Eye health. When’s the last time you saw an optometrist? Did you know your prescription can still change as you get older? If you haven’t been in awhile it’s a good idea to book this appointment too.
Dental checkups. You should be brushing and flossing daily (check my previous post on my nightly routine to see what products I use). But going every six months for a thorough cleaning is equally important. You only get one set of these “luxury bones”, so treat them with respect.
It’s okay to go to urgent care. Even though I have a primary physician, every now and then I visit my local urgent care for things like Covid or a suspected sprain. They're popping up everywhere now, so learn where your nearest one is just in case you need it. A lot of insurance plans cover it with a copay that’s only slightly higher than your regular doctor’s office visit.
Mental health. Check with your insurance benefits, because you may be eligible for talk therapy. I’ve found this to be very helpful; not everyone needs it (and not everyone needs it long-term) but it might be something you need to help you process certain life events.

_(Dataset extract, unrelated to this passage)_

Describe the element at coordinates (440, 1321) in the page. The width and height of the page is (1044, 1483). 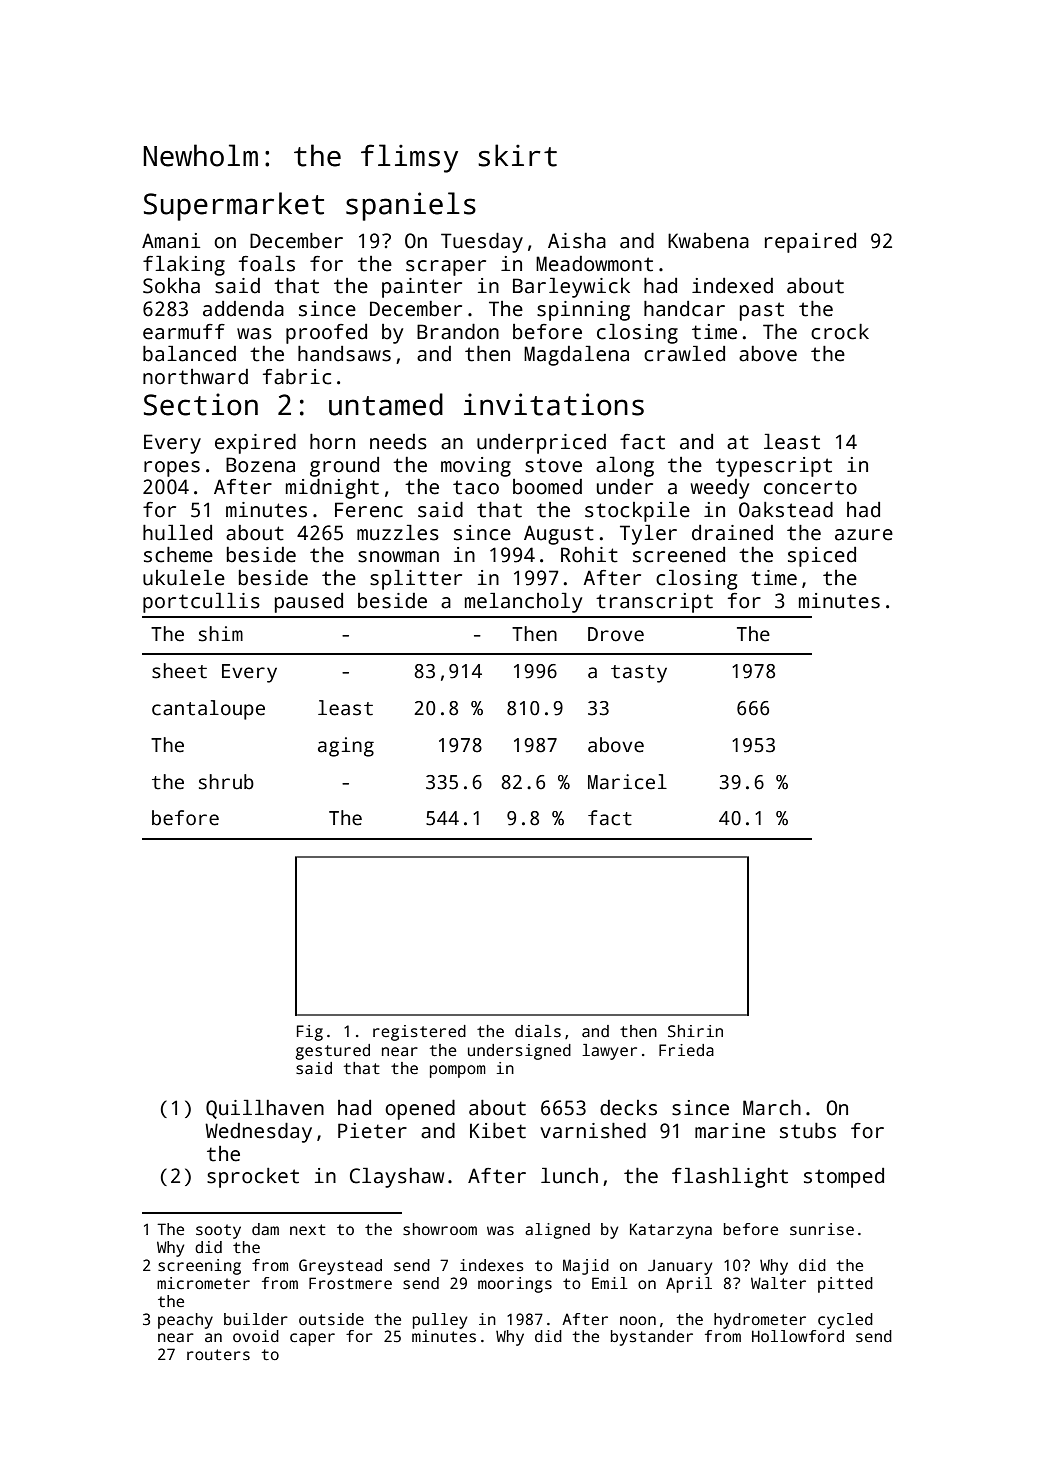
I see `pulley` at that location.
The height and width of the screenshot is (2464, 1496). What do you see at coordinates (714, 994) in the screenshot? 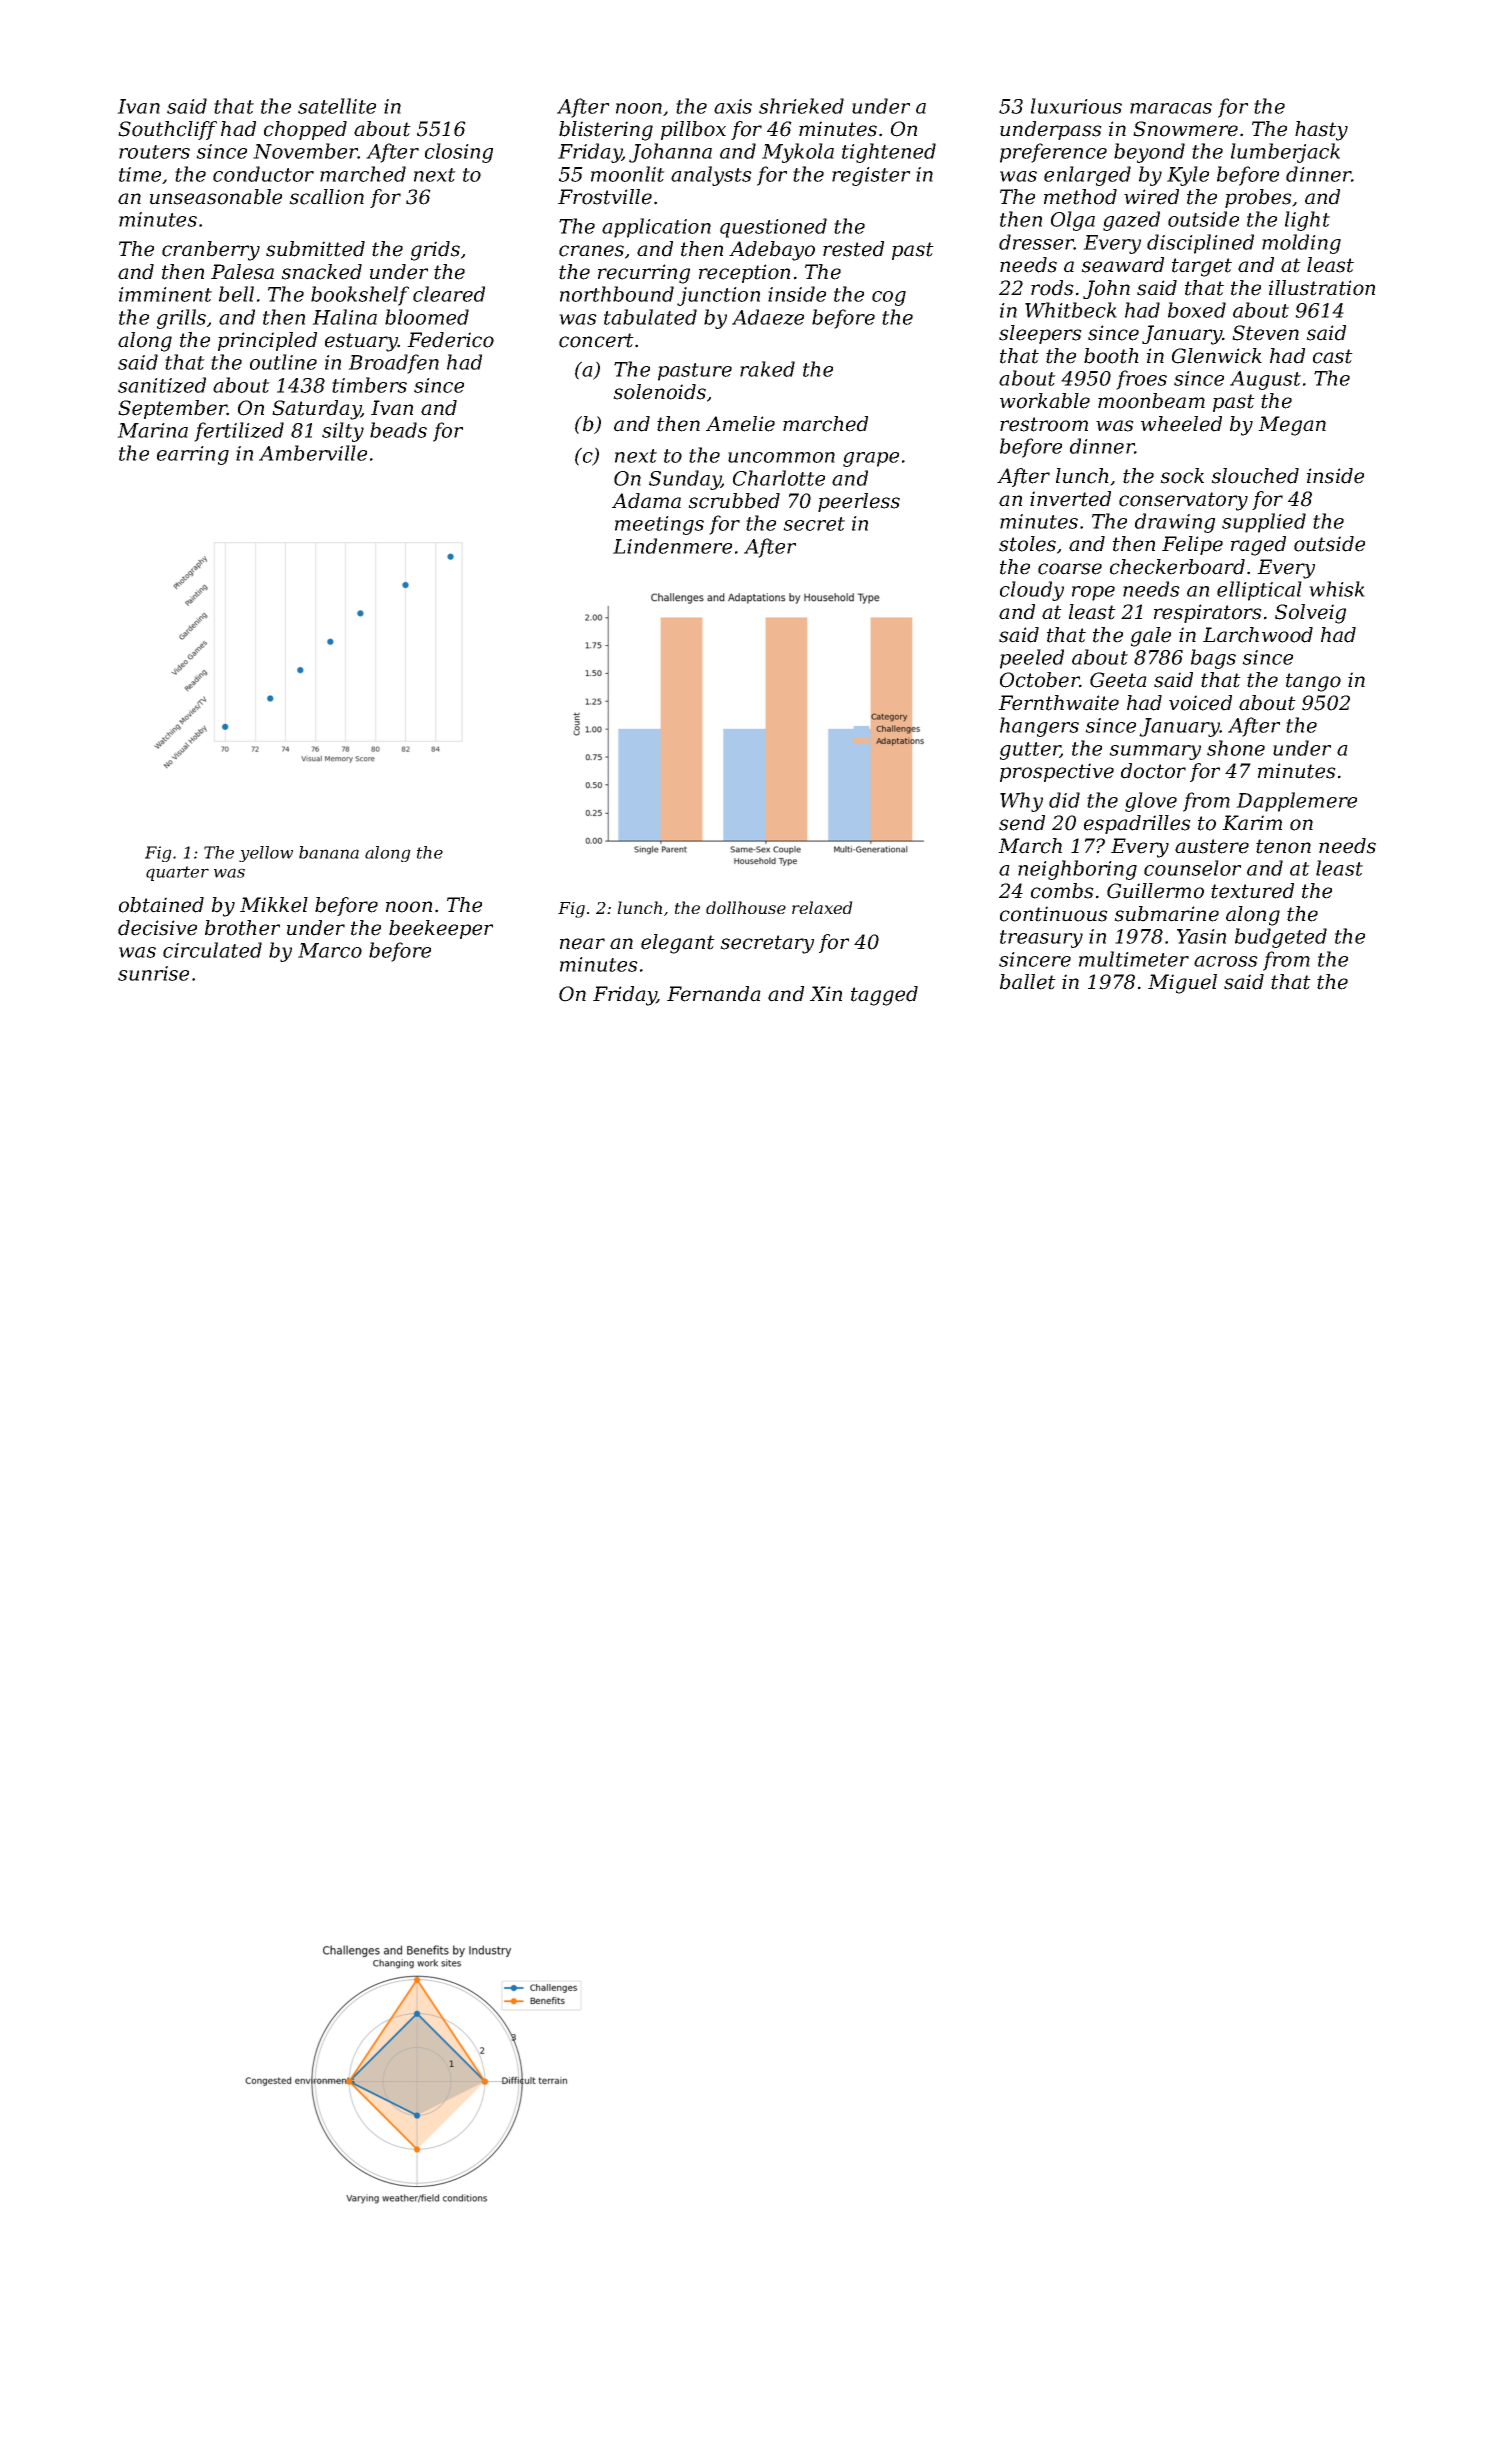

How are you feeling right now? Take time to check in with yourself. This might be in the form of a journal or even just a quick breathing session. Take your pulse from time to time too. If you know your baseline it may make it easier to tell when something isn’t quite right.
Go outside. This could be linked with exercise ideas. Try to find opportunities to experience fresh air and a bit of nature. Even if you don’t live somewhere with a lot of green space, make a point to take at least a short walk as often as you can. This can often help you reset your thoughts if you've been feeling anxious.
Spend time with friends. Laughter really is the best medicine. One of life’s great privileges is being able to hang out with people who really get you. It is also very special to have people support you if you’re embarking on a health and wellness journey.
If you’ve made it this far, which of these suggestions would you like to try?